US President George W. Bush said in an interview that he came to office "unprepared for war" and that his "biggest regret" was the US "intelligence failure" on Iraq.

In a wide-ranging exchange with ABC television's World News Tonight, Bush also said he was "sorry" that the global economic meltdown was taking place and predicted that he would leave office January 20th with his "head held high."

The US president has been mired in record-low approval ratings after the botched government response to killer Hurricane Katrina in 2005 and amid wars in Iraq and Afghanistan, as well as the world financial crisis.
  
"The biggest regret of all the presidency has to have been the intelligence failure in Iraq," Bush said 50 days before president-elect Barack Obama's inauguration. "I wish the intelligence had been different, I guess."

But Bush refused to say whether he would have ordered the March 2003 invasion if he had known that late dictator Saddam Hussein did not have weapons of mass destruction, calling it "an interesting question."
  
"That is a do-over that I can't do. It's hard for me to speculate," said Bush, who declared as recently as last week that Saddam's ouster was "the right decision then -- and it is the right decision today."

WMD claim later proved false


More than 4,200 US troops have died in Iraq since Bush launched the war after a months-long public campaign centred on the charge -- later proved false -- that Saddam possessed vast stockpiles of weapons of mass destruction.
====
### [STATED TASK A]
In the article on George W. Bush's interview:
(i) Which television program conducted the interview?
(ii) How many days before Barack Obama's inauguration did Bush make his remarks?
(iii) How many US troops have died in Iraq, according to the article?
### [STATED TASK B]
Copy word for word the stretch of the article on George W. Bush's interview from "More than 4,200" through "of mass destruction.".

### [DATA LINES]
====
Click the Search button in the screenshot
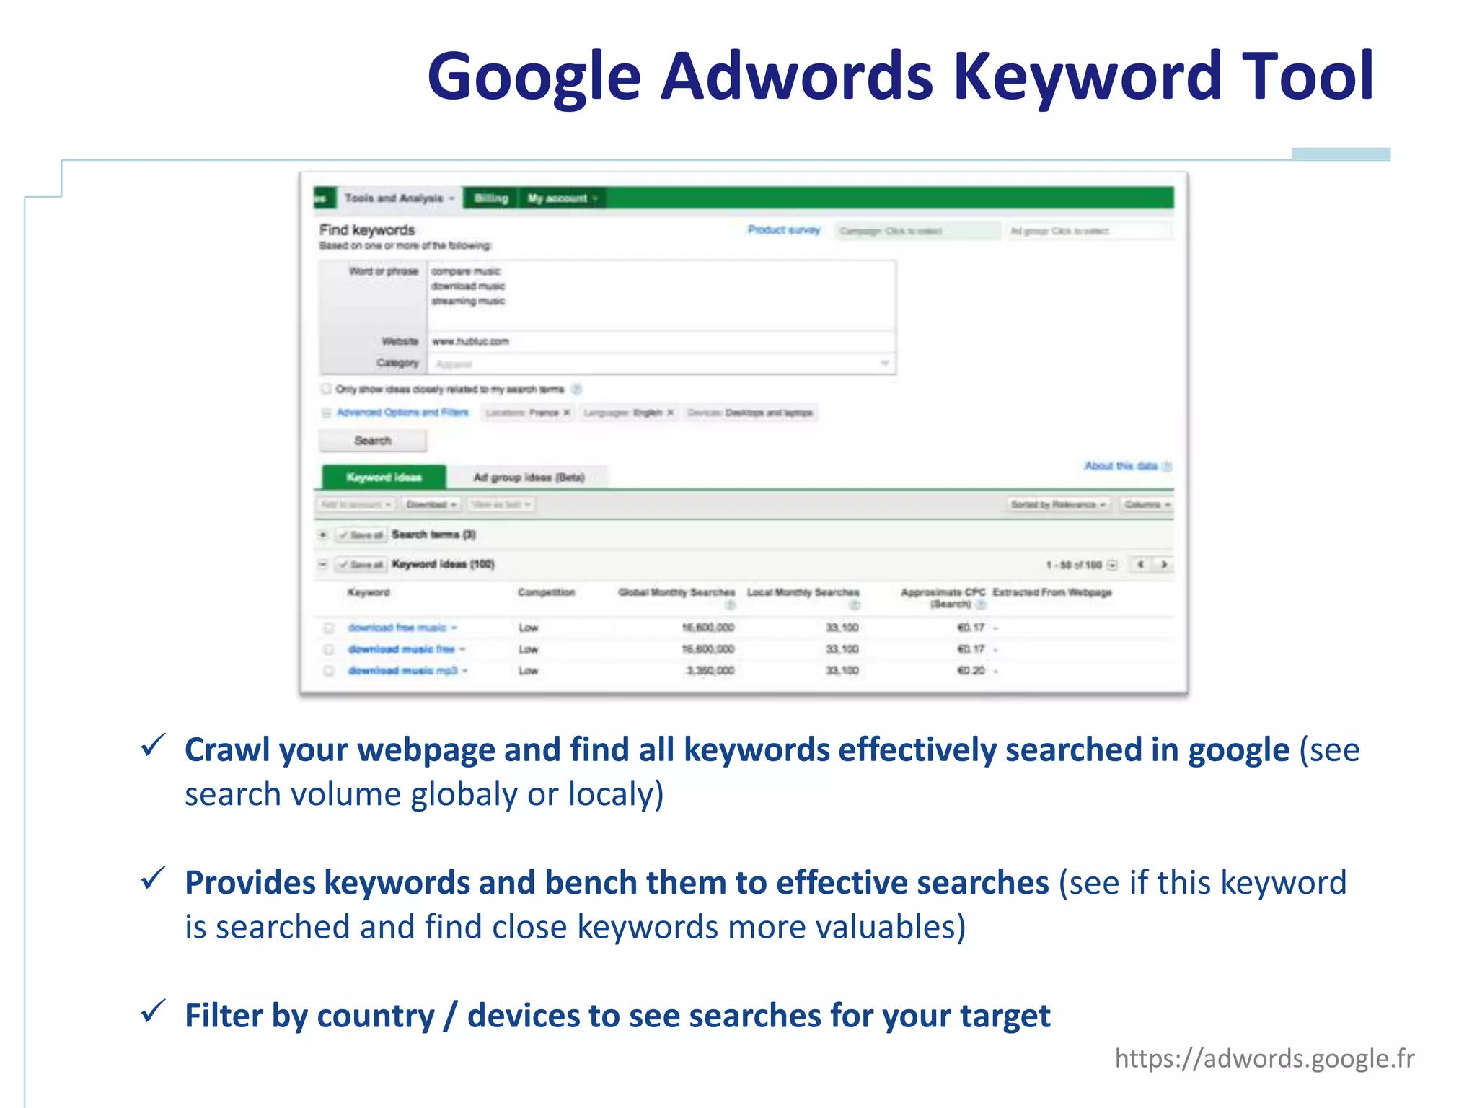373,441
====
### [CORRECT ANSWER A]
(i) ABC television's World News Tonight
(ii) 50 days
(iii) More than 4,200

### [CORRECT ANSWER B]
More than 4,200 US troops have died in Iraq since Bush launched the war after a months-long public campaign centred on the charge -- later proved false -- that Saddam possessed vast stockpiles of weapons of mass destruction.